Extracted records
● ● ●

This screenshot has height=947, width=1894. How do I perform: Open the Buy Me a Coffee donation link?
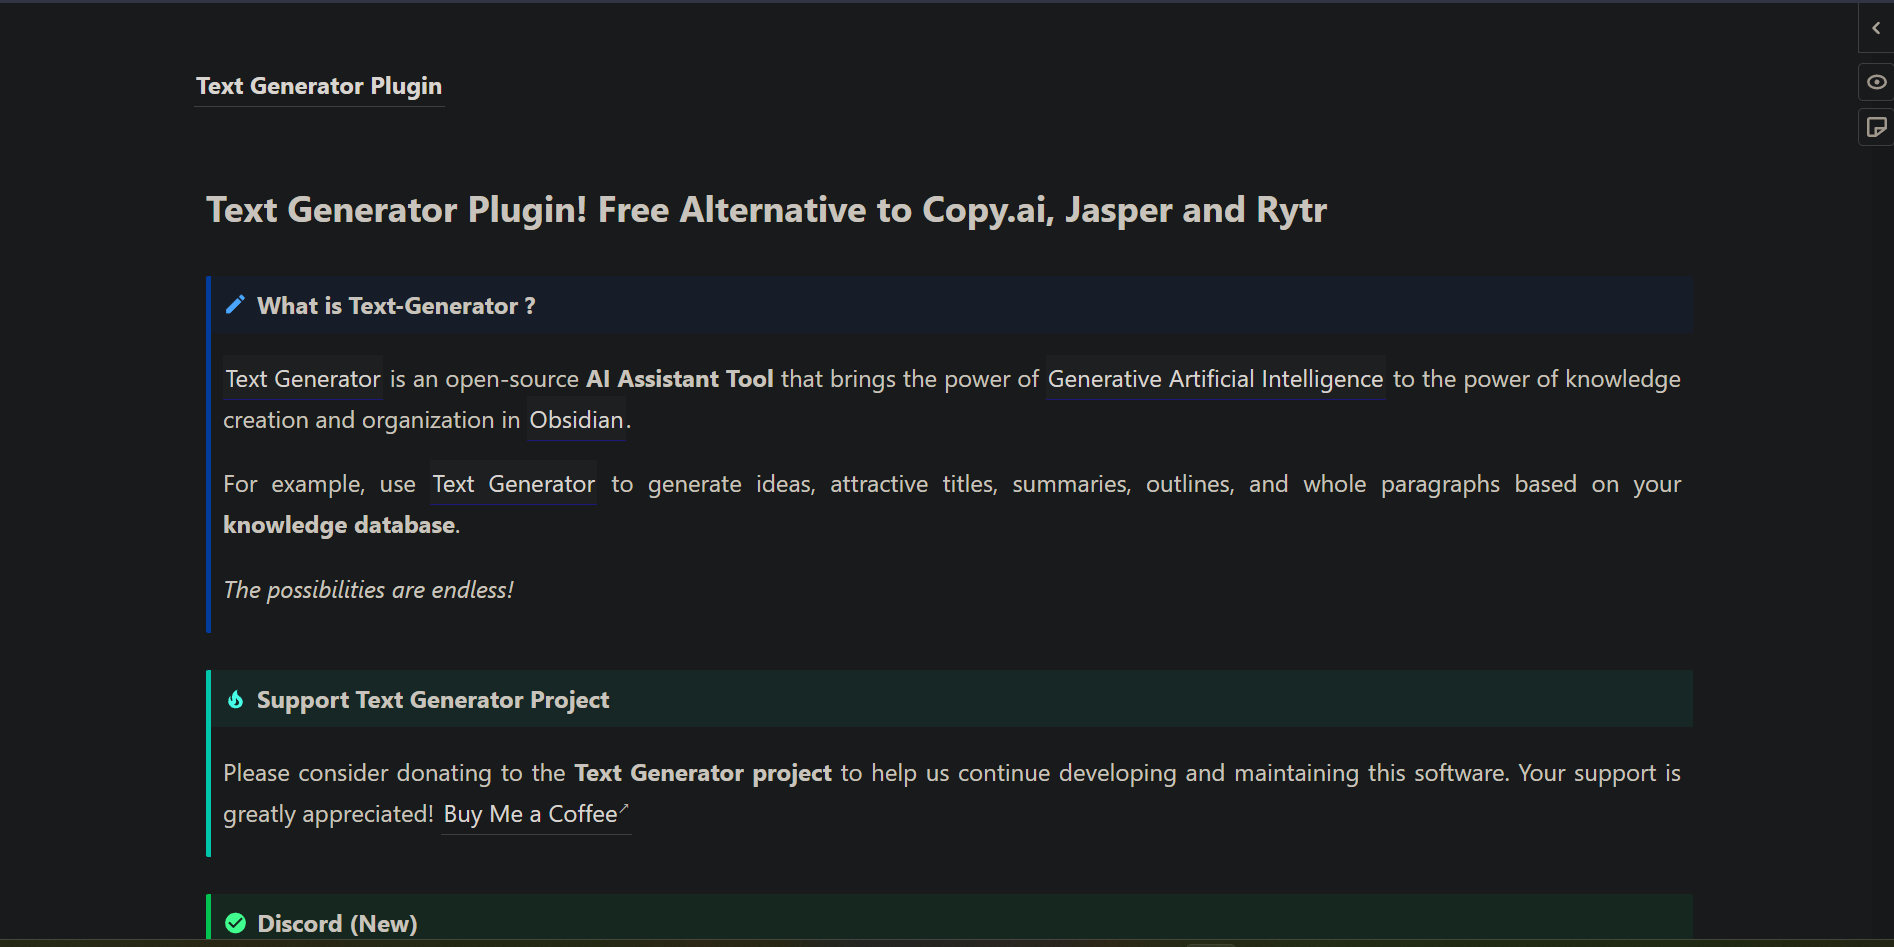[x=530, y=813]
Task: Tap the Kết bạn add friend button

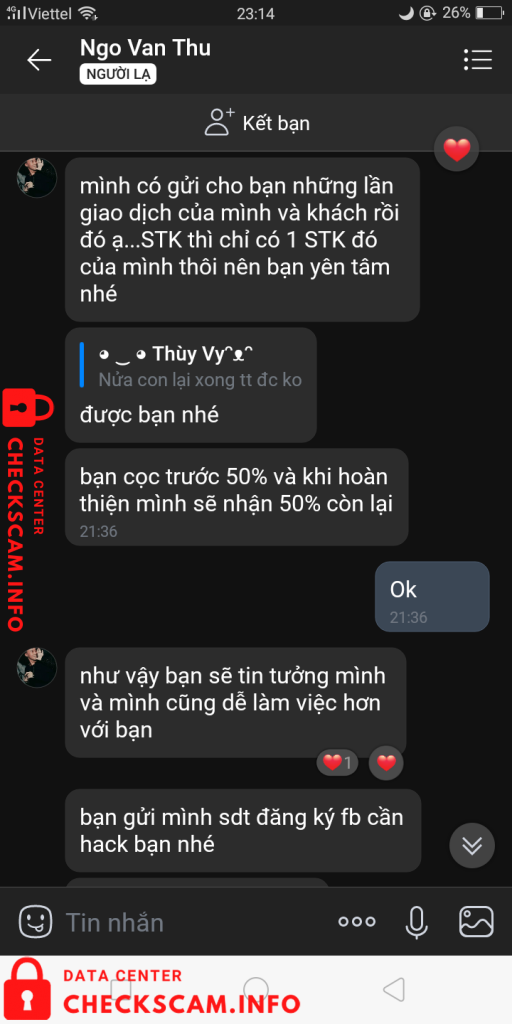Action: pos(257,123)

● ● ●

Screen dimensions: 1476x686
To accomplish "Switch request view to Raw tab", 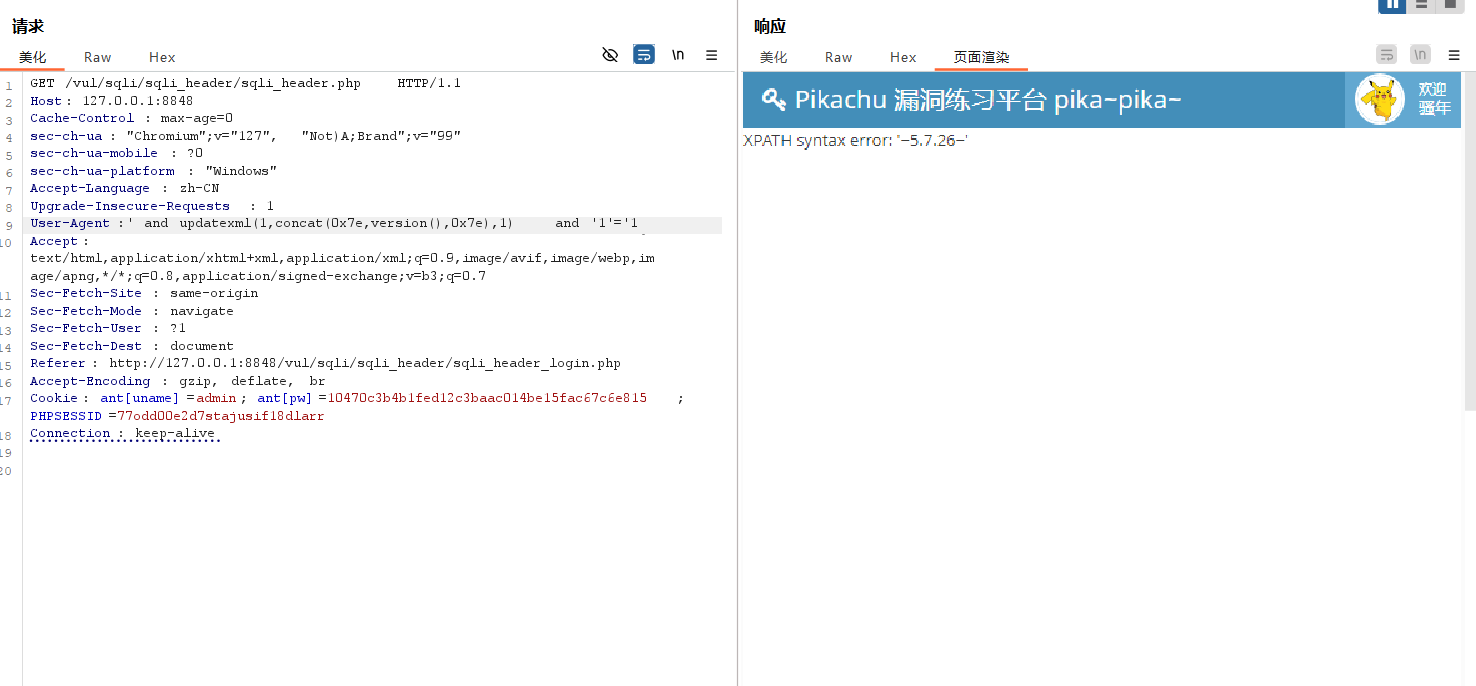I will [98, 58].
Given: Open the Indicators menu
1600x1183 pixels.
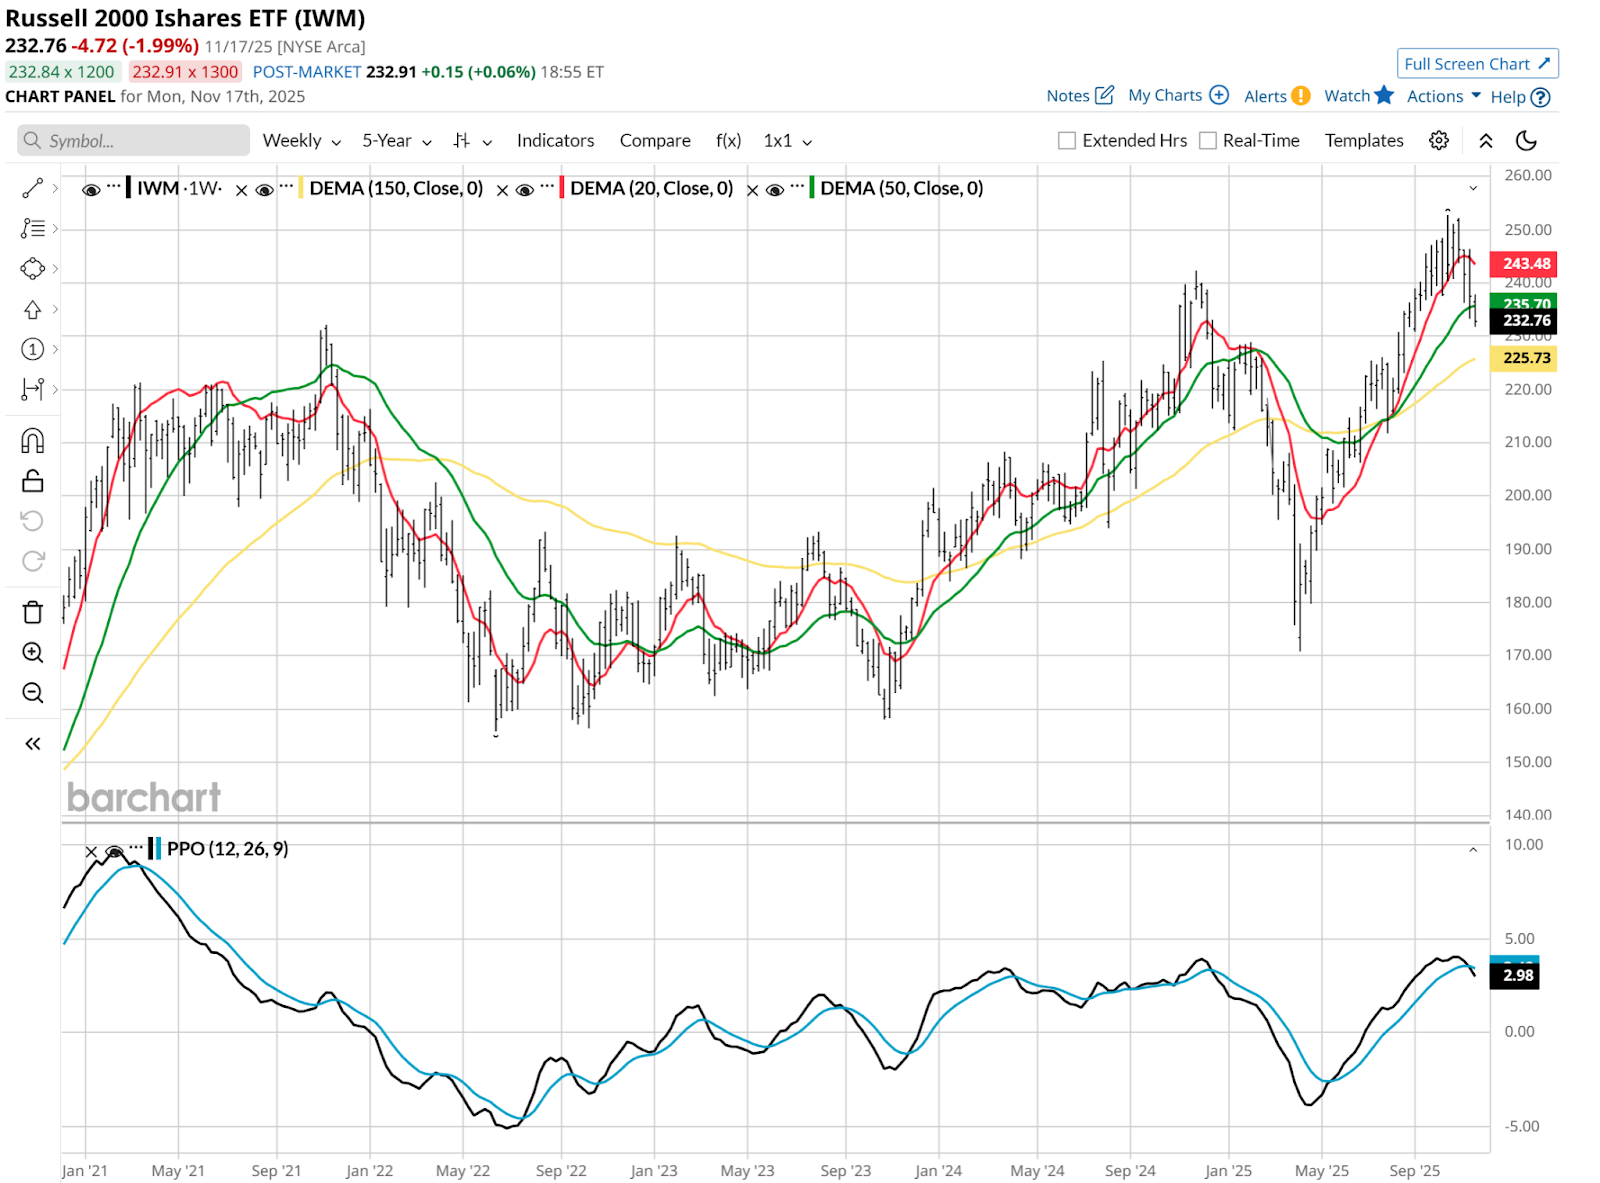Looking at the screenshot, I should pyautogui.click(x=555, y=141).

● ● ●

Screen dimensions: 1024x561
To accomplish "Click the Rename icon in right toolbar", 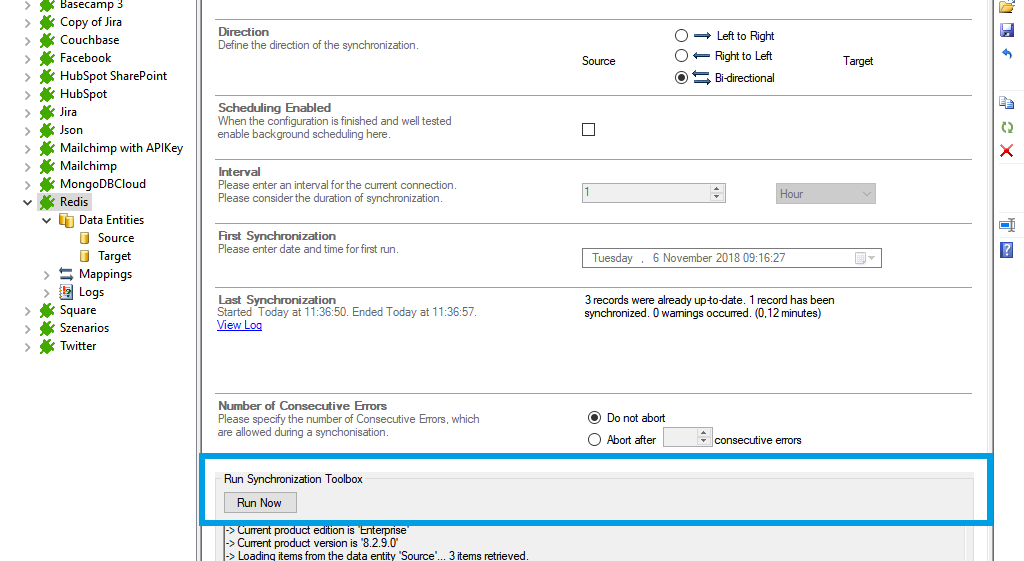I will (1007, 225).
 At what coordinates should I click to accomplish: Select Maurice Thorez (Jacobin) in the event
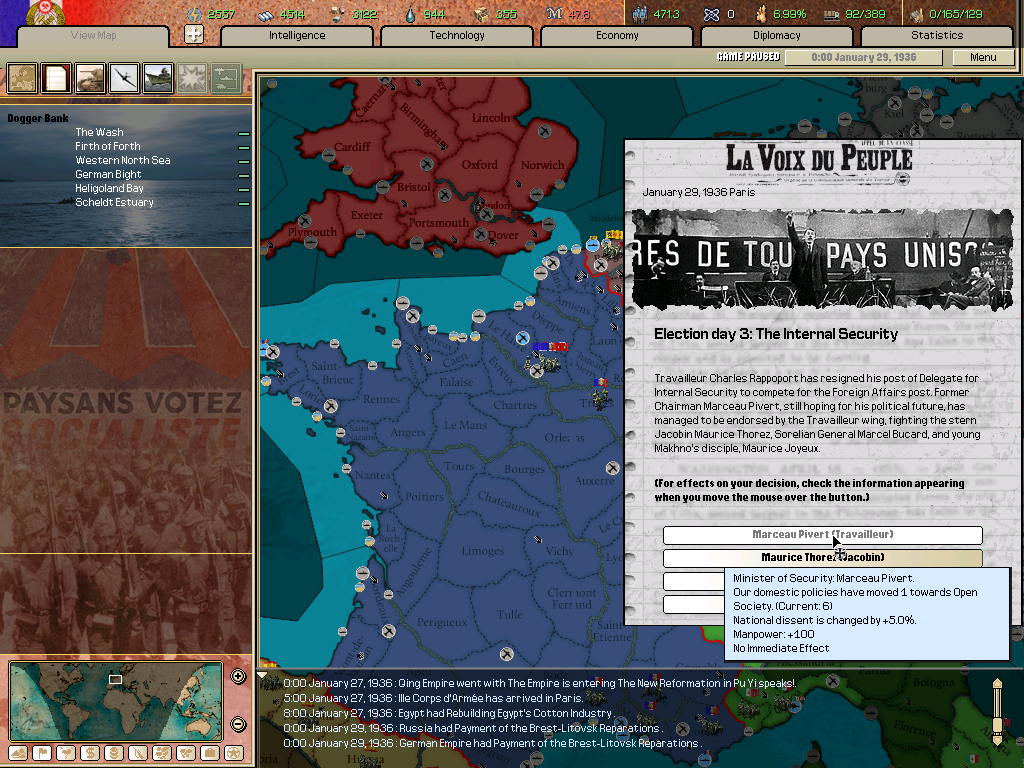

● ● ●

Task description
Among the lines above, return each one holding the string "dimensions".

Written response
Screen dimensions: 1476x686
Screen dimensions: 1024x561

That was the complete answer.